**LIST OF TASKS:**
1) According to the post below, which two things does Netlink provide for building a reliable protocol?
2) Substitute "tick box" for "checkbox" in the part of the listing that opens with the line containing "Toggle the Headings checkbox" and runs through the end of the listing, both ends included. Rewrite only those lines, with everything else unchanged and the pictures left out.

**DOCUMENT EXTRACT:**
..............................
Re: [lng-odp] [RFC] Add ipc.h

Alexandru Badicioiu Thu, 21 May 2015 07:07:08 -0700

I got the impression that ODP MBUS API would define a transport
protocol/API between an ODP application and a control plane application,
like TCP is the transport protocol for HTTP applications (e.g Web). Netlink
defines exactly that - transport protocol for configuration messages.
Maxim asked about the messages - should applications define the message
format and/or the message content? Wouldn't be an easier task for the
application to define only the content and let ODP to define a format?
Reliability could be an issue but Netlink spec says how applications can
create reliable protocols:



One could create a reliable protocol between an FEC and a CPC by
   using the combination of sequence numbers, ACKs, and retransmit
   timers.  Both sequence numbers and ACKs are provided by Netlink;
   timers are provided by Linux.

   One could create a heartbeat protocol between the FEC and CPC by
   using the ECHO flags and the NLMSG_NOOP message.







On 21 May 2015 at 16:23, Ola Liljedahl <ola.liljed...@linaro.org> wrote:

> On 21 May 2015 at 15:05, Alexandru Badicioiu <
> alexandru.badici...@linaro.org> wrote:
>
>> I was referring to the  Netlink protocol in itself, as a model for ODP
>> MBUS (or IPC).
..............................
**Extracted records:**
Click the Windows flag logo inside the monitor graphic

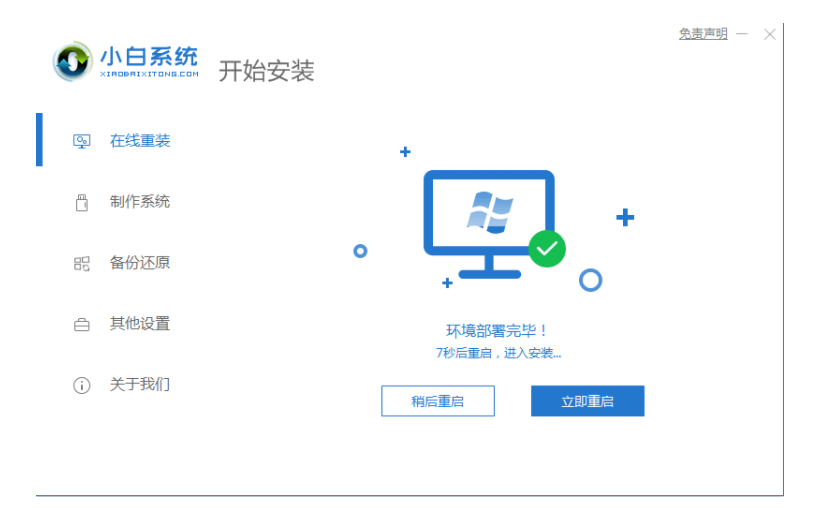pyautogui.click(x=489, y=212)

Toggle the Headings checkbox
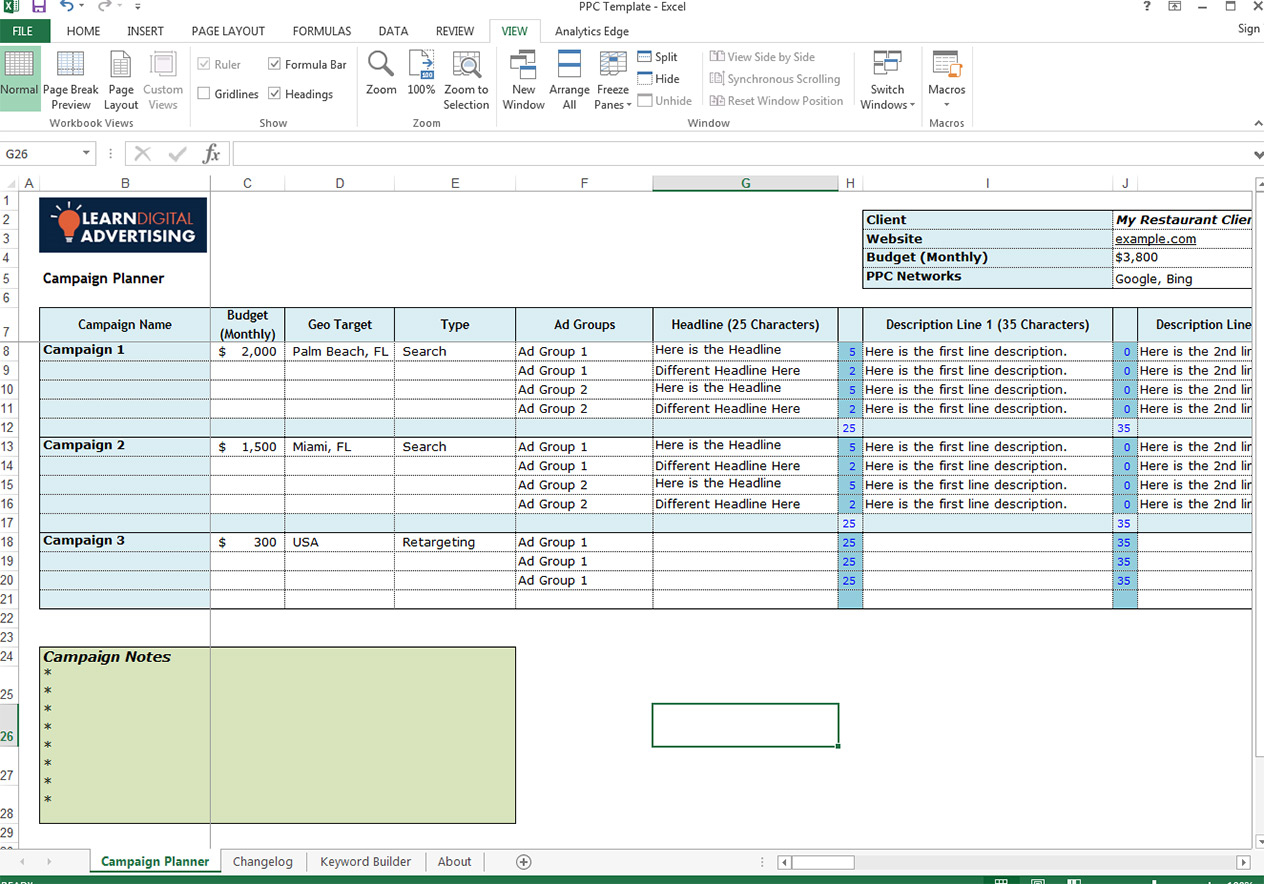click(x=275, y=94)
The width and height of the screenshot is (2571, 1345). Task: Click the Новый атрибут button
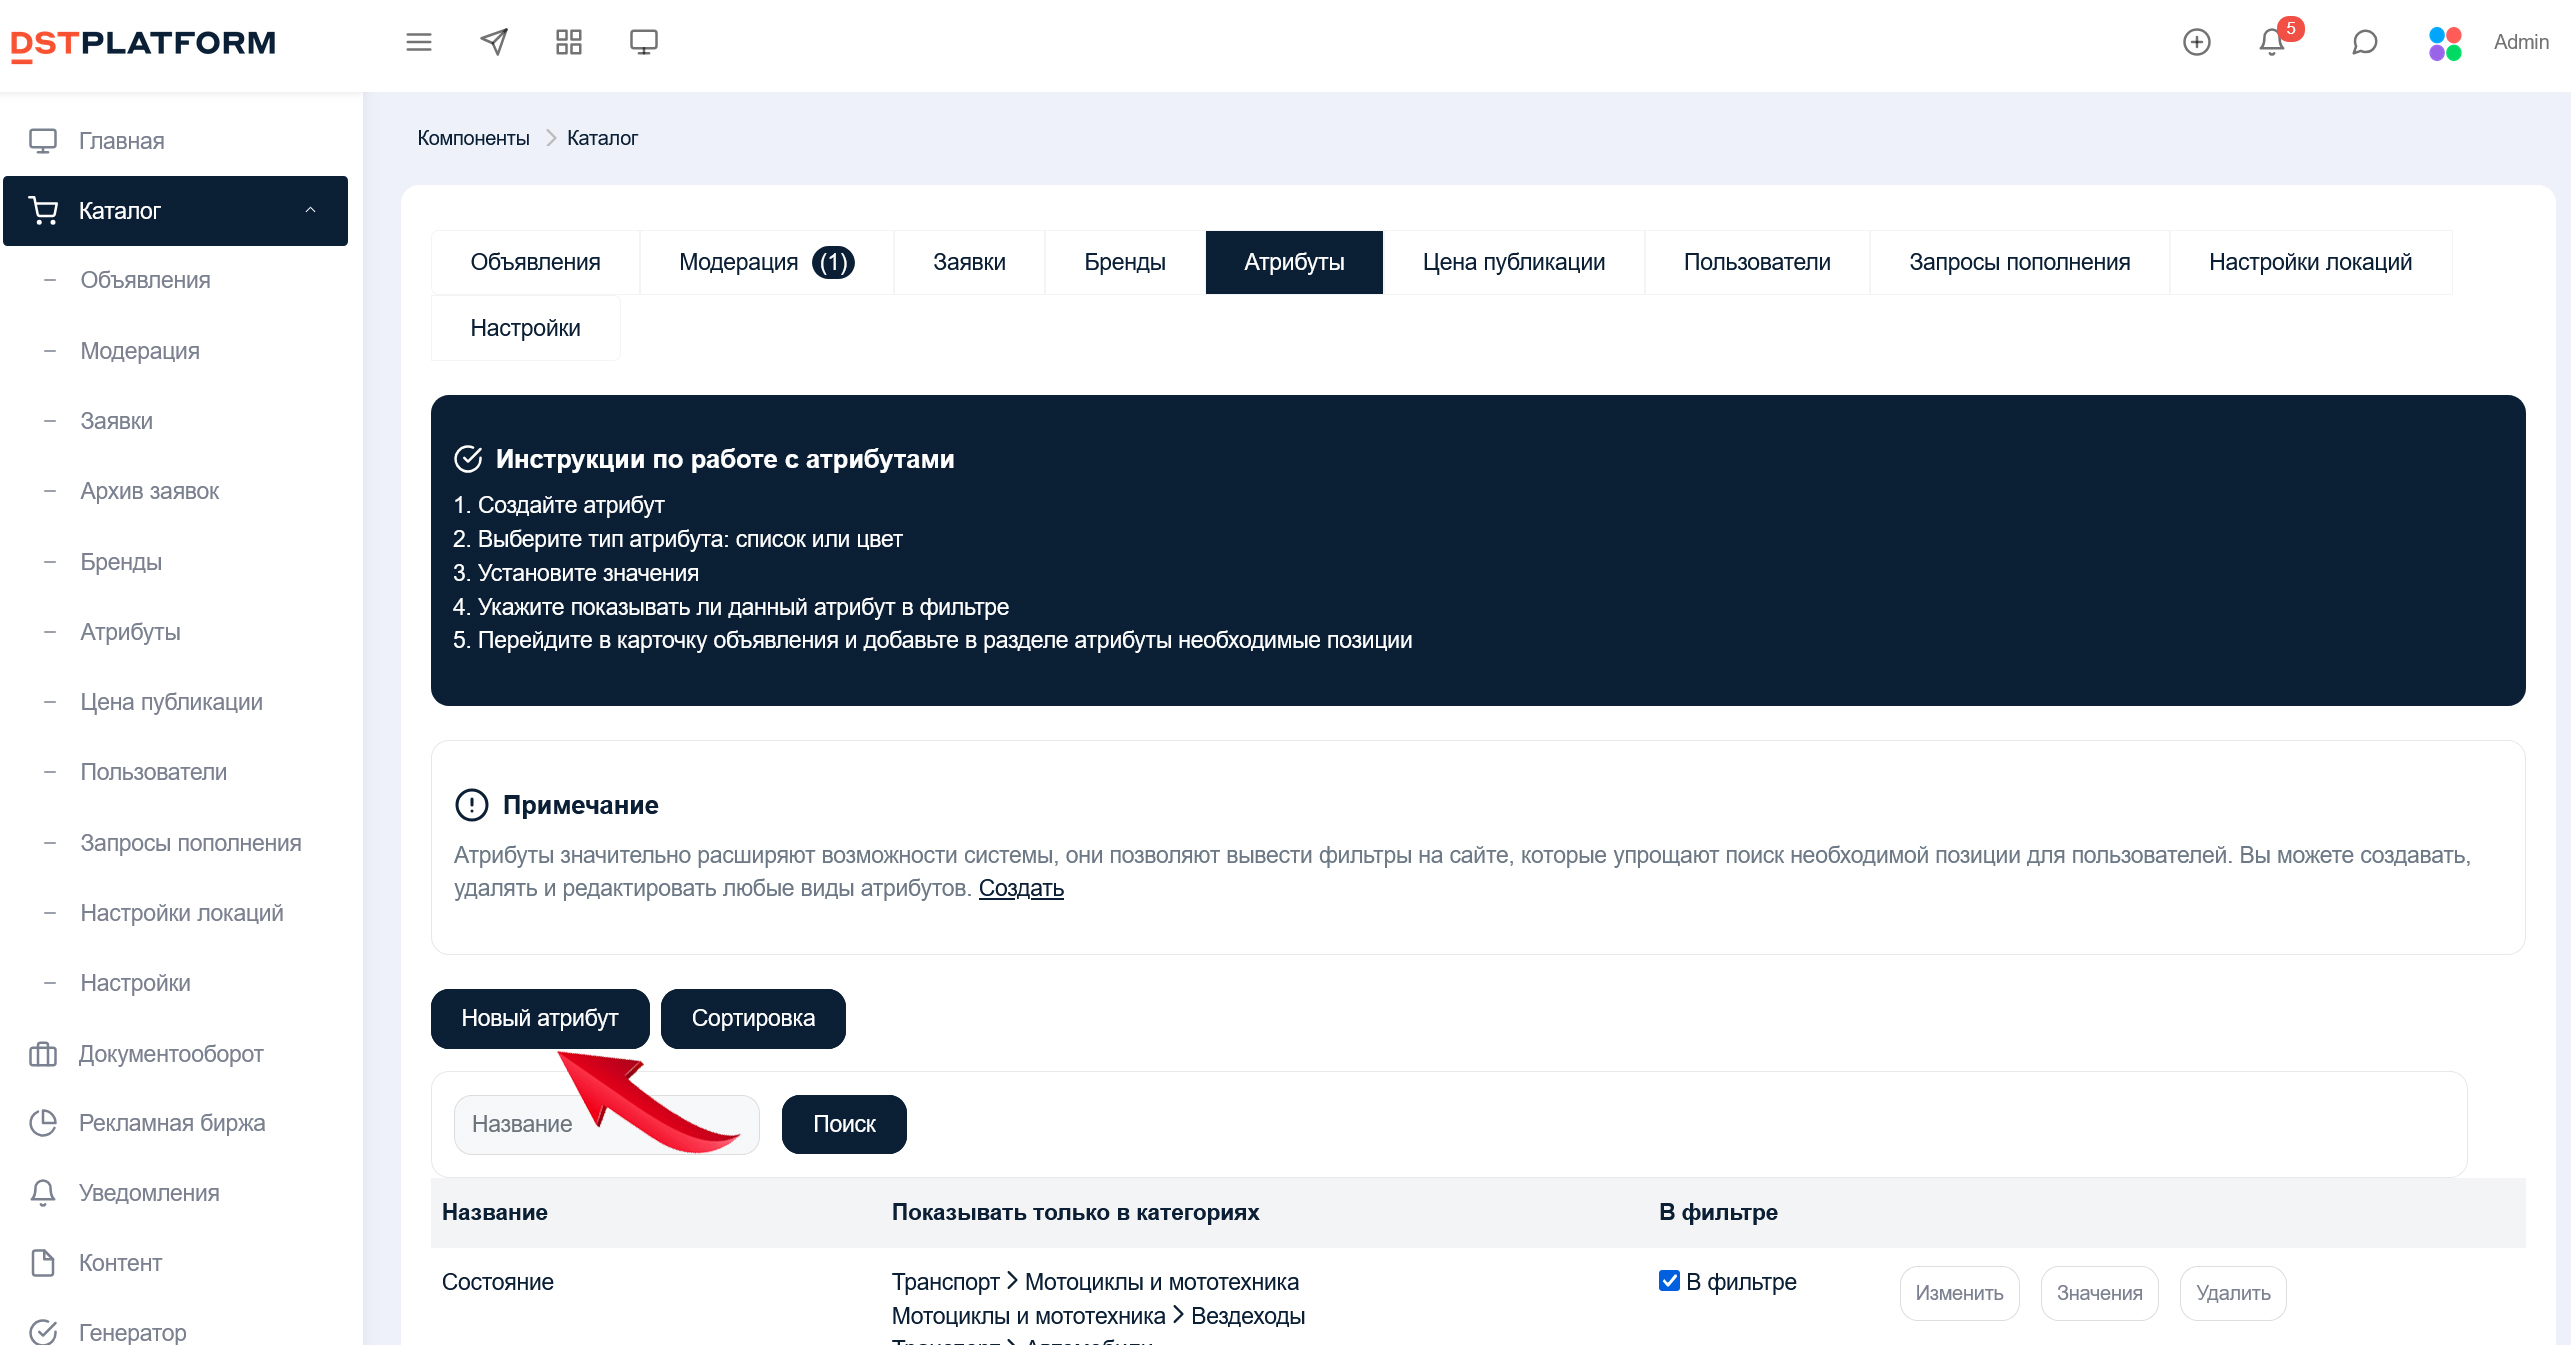(539, 1018)
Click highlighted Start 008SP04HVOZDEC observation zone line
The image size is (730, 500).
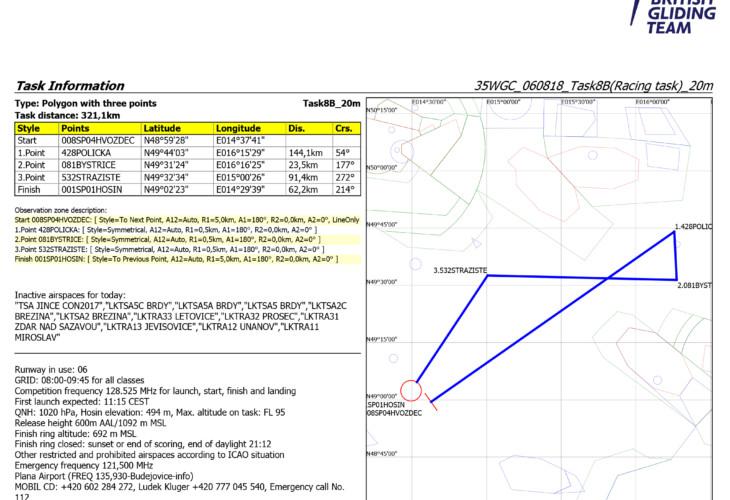tap(187, 218)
..............................
**RESPONSES IN ORDER:**
1) Sequence numbers and ACKs.

2)
Toggle the Headings tick box
click(x=275, y=94)
The width and height of the screenshot is (2571, 1345). Task: Click the Новый атрибут button
(539, 1018)
Click highlighted Start 008SP04HVOZDEC observation zone line
The image size is (730, 500).
tap(187, 218)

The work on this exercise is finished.